**WHAT THE TASK ASKS**
Copy the rows verbatim from the line with "connected [387, 241]" up to and including the last line of the rows, leaving out the pictures.
:::::
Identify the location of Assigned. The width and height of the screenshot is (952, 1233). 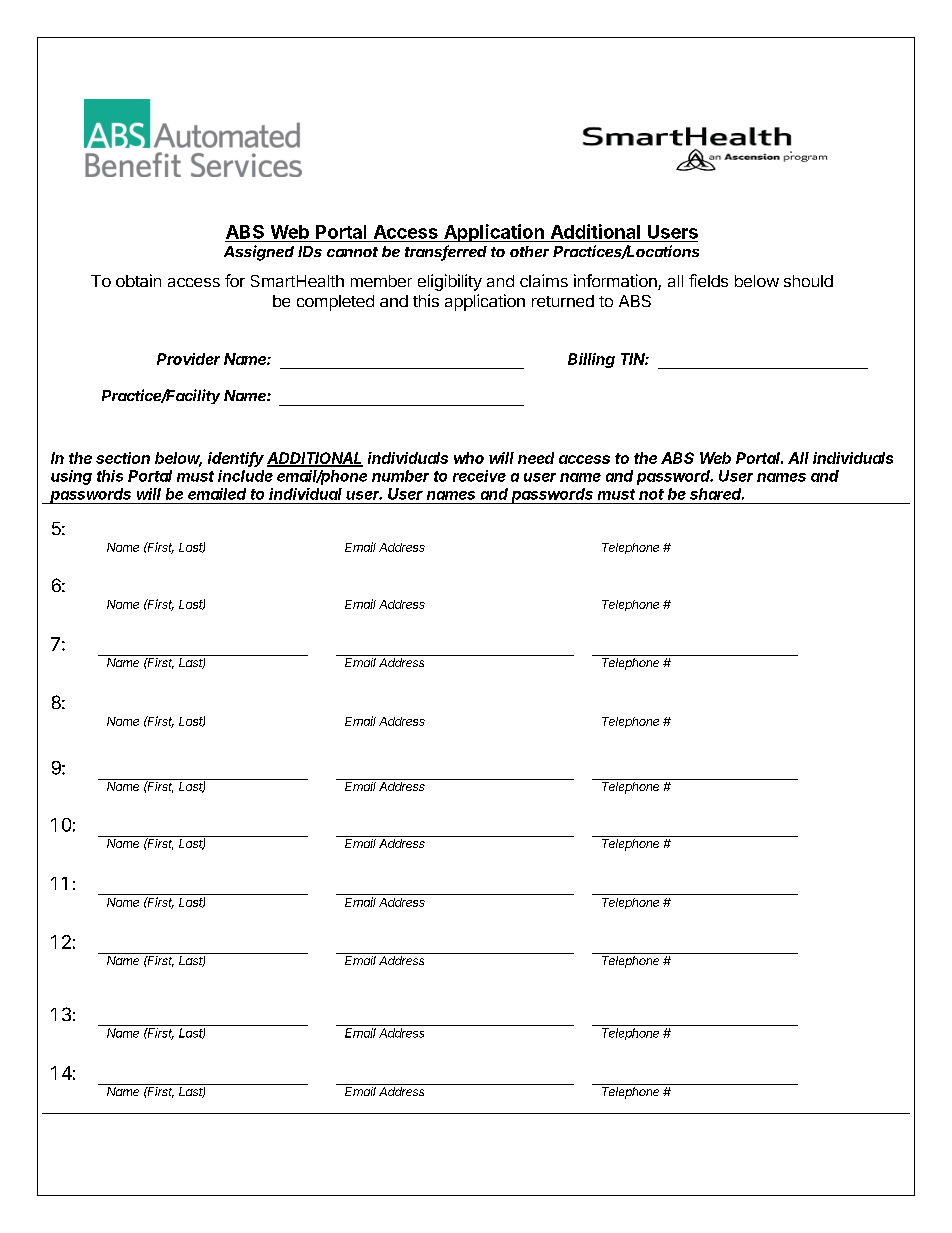
(259, 253).
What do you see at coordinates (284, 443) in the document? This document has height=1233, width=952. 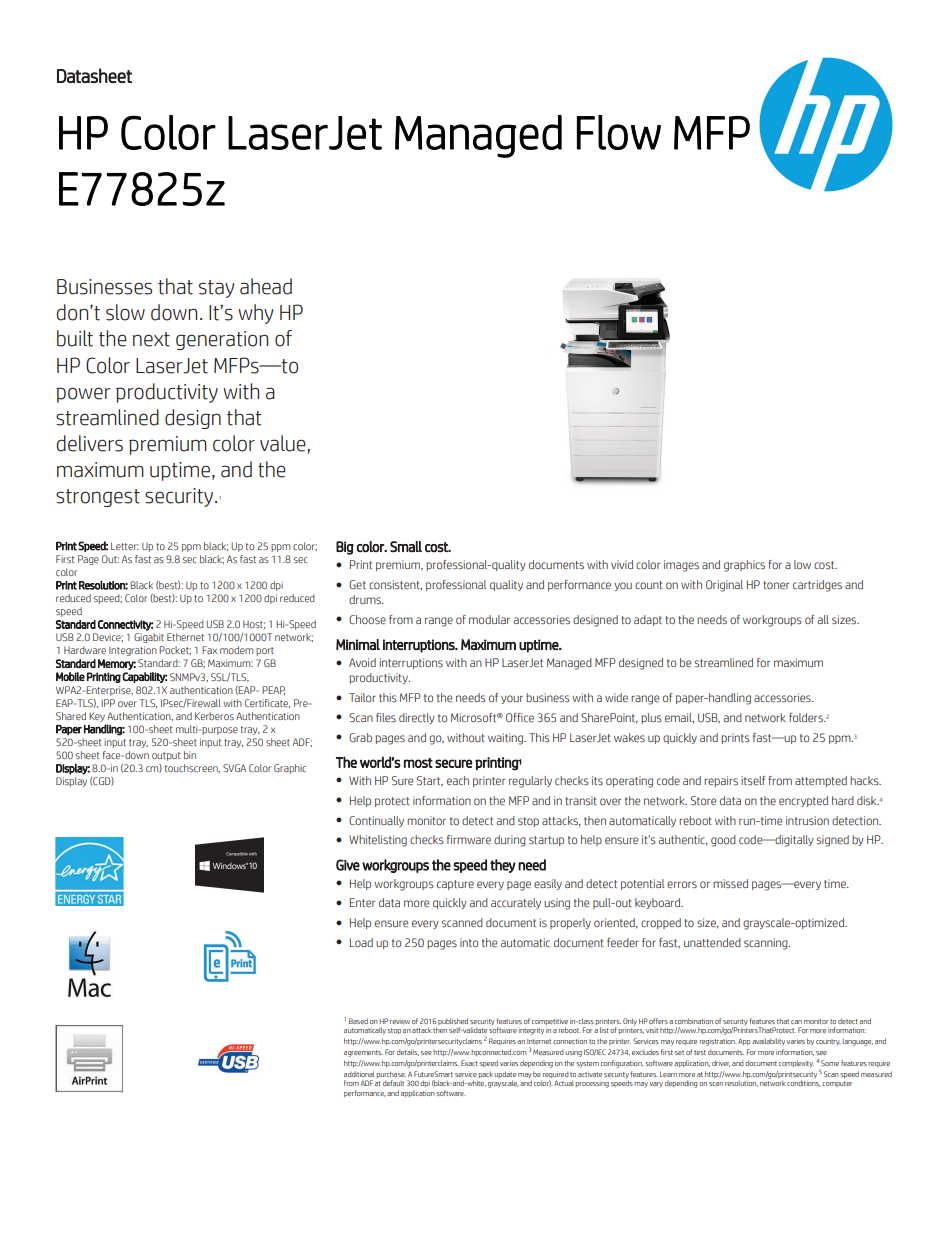 I see `value` at bounding box center [284, 443].
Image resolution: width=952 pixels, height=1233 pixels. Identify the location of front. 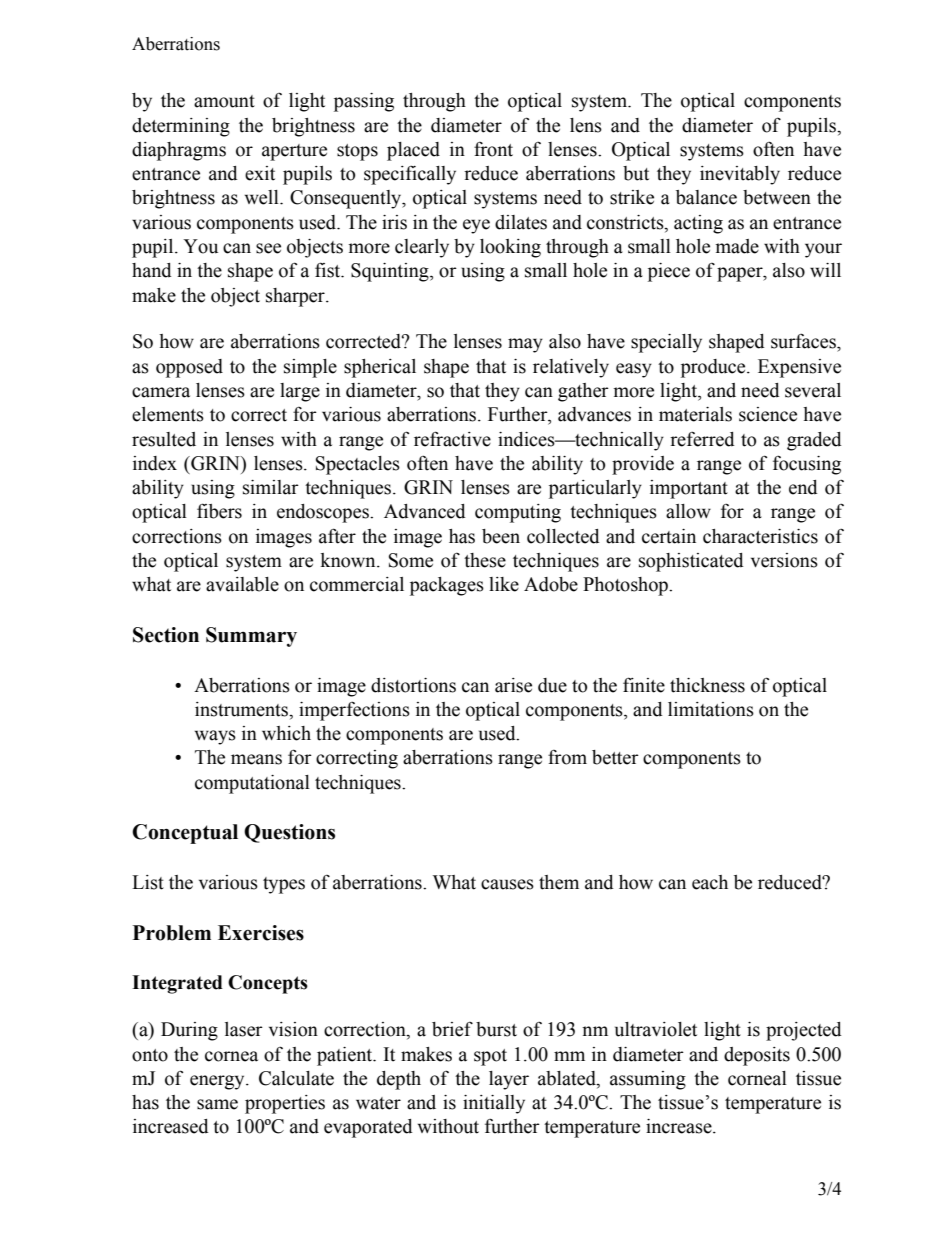
(493, 149).
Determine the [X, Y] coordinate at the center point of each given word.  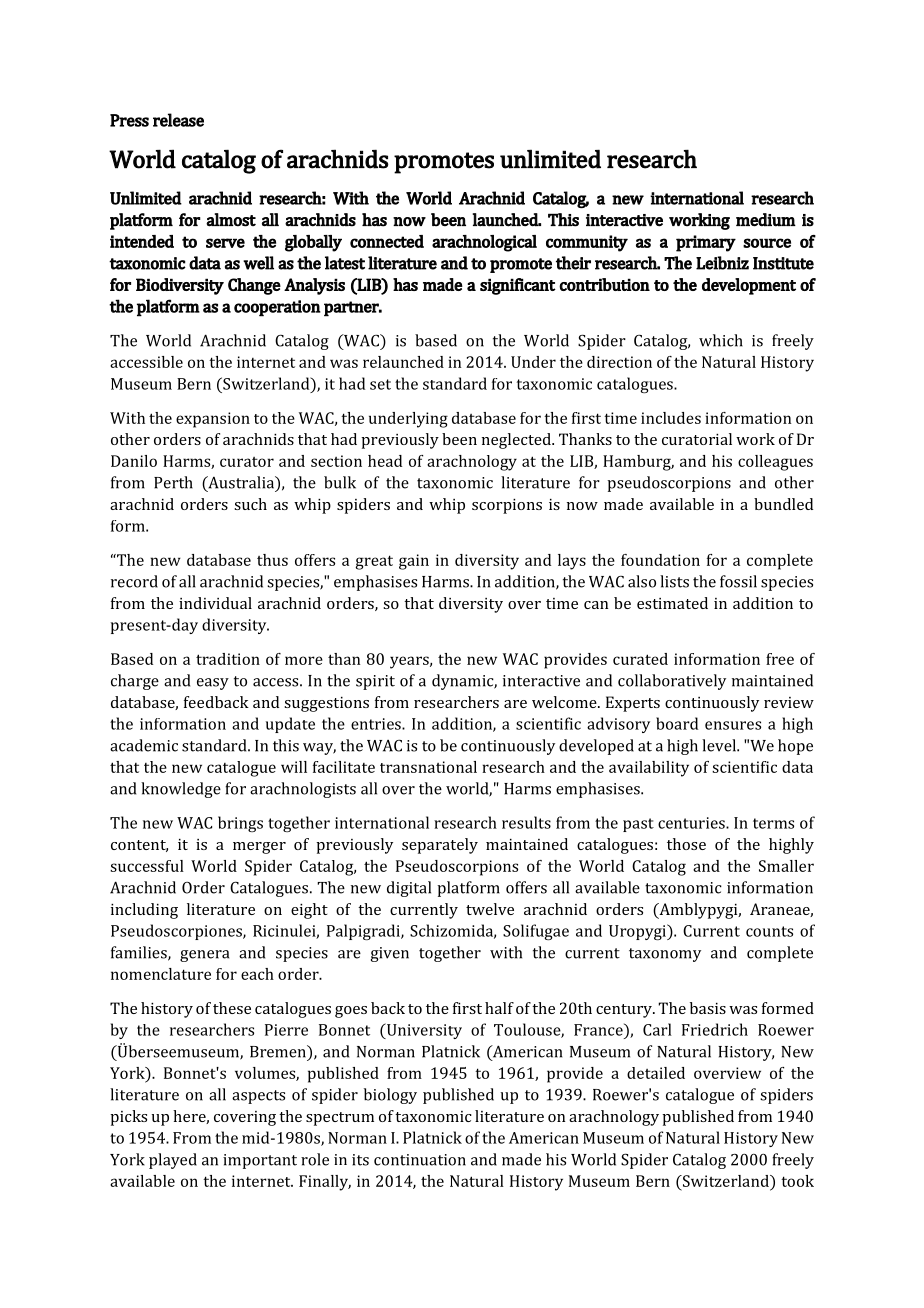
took [797, 1181]
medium [766, 220]
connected [387, 241]
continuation [420, 1160]
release [178, 120]
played [173, 1161]
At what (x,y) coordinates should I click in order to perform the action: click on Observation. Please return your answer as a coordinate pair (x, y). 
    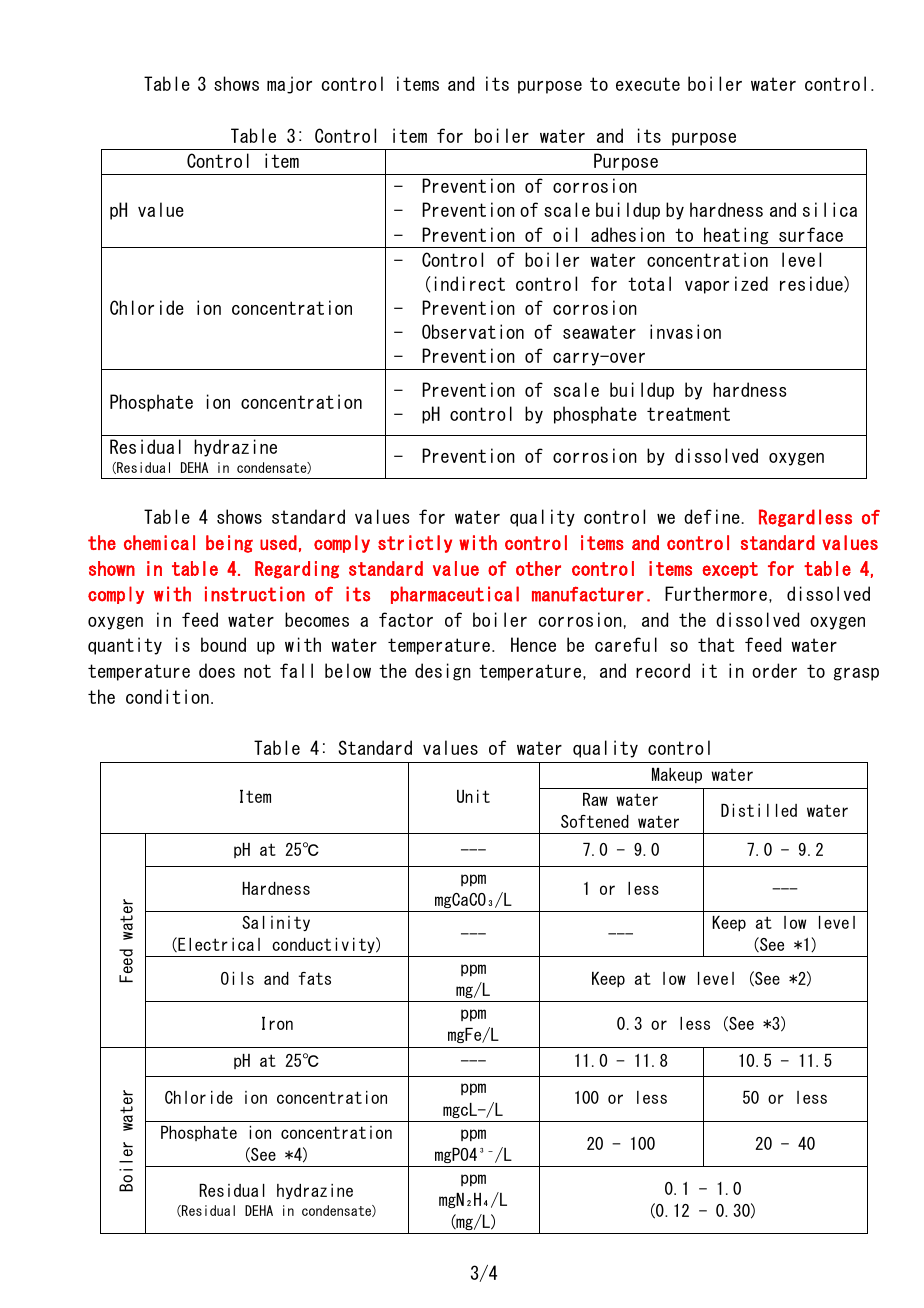
    Looking at the image, I should click on (473, 331).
:::::
**TASK SOLUTION**
connected [387, 241]
continuation [420, 1160]
release [178, 120]
played [173, 1161]
At what (x,y) coordinates should I click in order to perform the action: click on Observation. Please return your answer as a coordinate pair (x, y). 
    Looking at the image, I should click on (473, 331).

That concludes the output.